Após o violento terramoto que assolou Lisboa a 1 de novembro de 1755, a capital ficara destroçada. Seguido o desastre, o Marquês

de Pombal mobilizou toda a nação para os esforços de reconstrução, celebrizando a expressão “enterrem-se os mortos e cuide-se

dos vivos”. Para tal, nomeou o engenheiro militar Manuel da Maia, a quem encarregou de propor soluções para o desastre. As

plantas de Eugénio dos Santos e Carlos Mardel ditaram o plano definitivo da cidade. Seguindo os ideais iluministas da época, Lisboa

passou a possuir ruas geometricamente organizadas numa malha urbana regularizada e filha da razão, com quarteirões

retangulares de prédios de habitação, cujos pisos térreos seriam dedicados ao comércio.

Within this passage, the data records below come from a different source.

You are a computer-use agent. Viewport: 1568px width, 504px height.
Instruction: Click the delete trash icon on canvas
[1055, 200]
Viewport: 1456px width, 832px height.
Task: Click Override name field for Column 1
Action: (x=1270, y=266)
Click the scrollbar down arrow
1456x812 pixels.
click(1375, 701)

As ruas foram, assim, hierarquizadas

através da sua largura e em função da sua importância. “Encomendaram-se fachadas em série” que seguiam um modelo quase

idêntico, valorizando a evolução industrial. Destas forma, Lisboa passou a possuir um plano urbanístico com as primeiras

infraestruturas de saneamento de esgotos, a ter preocupações antissísmicas e providenciar dispositivos de combate a incêndios. A

Baixa Pombalina ficou na vanguarda do urbanismo da época.